→ **INFORMATION**
========================================================================
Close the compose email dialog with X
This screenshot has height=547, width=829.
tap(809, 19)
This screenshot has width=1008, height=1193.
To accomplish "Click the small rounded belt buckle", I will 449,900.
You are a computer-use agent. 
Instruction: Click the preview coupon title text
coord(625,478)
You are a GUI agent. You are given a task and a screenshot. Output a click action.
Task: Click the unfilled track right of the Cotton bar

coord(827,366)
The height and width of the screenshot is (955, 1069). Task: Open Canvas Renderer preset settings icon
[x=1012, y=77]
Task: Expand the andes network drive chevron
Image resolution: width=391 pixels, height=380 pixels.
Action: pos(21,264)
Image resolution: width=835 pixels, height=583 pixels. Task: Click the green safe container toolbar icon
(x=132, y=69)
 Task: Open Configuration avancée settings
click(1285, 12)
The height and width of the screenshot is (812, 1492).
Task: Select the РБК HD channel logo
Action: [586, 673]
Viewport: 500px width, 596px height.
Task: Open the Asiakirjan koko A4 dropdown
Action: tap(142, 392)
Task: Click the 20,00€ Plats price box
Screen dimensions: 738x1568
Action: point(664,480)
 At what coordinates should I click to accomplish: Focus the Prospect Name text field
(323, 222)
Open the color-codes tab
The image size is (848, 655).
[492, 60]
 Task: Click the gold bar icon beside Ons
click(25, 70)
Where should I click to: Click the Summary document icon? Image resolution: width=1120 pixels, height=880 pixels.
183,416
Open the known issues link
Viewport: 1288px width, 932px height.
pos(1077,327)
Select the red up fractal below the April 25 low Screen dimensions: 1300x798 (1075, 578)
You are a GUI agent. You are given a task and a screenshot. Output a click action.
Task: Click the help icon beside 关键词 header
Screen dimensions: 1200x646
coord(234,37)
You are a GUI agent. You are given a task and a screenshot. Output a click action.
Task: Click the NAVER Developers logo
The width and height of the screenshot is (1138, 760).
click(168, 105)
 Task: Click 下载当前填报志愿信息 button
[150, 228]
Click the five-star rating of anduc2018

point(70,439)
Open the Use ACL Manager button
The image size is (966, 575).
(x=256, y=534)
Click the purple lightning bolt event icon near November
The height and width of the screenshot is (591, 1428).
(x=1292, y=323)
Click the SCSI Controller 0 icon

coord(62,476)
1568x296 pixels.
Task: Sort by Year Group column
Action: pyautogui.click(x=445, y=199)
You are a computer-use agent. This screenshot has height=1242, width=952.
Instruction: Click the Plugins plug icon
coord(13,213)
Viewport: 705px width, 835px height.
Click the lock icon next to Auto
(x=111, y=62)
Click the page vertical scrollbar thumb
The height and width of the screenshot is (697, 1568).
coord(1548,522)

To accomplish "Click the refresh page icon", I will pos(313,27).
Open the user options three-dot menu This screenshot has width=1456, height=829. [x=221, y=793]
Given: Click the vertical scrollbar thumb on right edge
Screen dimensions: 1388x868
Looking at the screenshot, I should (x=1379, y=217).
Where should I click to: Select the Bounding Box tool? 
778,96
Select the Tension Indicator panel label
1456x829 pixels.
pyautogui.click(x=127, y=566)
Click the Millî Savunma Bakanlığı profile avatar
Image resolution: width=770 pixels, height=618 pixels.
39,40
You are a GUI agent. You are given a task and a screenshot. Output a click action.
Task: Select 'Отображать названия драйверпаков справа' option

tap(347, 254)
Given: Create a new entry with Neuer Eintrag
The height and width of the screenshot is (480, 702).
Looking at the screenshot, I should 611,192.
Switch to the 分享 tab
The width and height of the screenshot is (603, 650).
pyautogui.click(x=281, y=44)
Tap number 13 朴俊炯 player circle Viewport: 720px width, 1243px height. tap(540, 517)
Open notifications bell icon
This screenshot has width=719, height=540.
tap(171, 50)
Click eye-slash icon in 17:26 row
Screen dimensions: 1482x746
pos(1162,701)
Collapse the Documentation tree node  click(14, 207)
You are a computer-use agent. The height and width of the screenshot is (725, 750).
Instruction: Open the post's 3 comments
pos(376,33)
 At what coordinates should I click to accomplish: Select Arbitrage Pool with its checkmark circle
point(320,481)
========================================================================
→ **PROBLEM REQUIREMENTS**
The response must contain every line from the listing above in which the string "will" appears.

→ **COMPLETED EXERCISE**
To accomplish "Click the small rounded belt buckle", I will 449,900.
To accomplish "Click the refresh page icon", I will pos(313,27).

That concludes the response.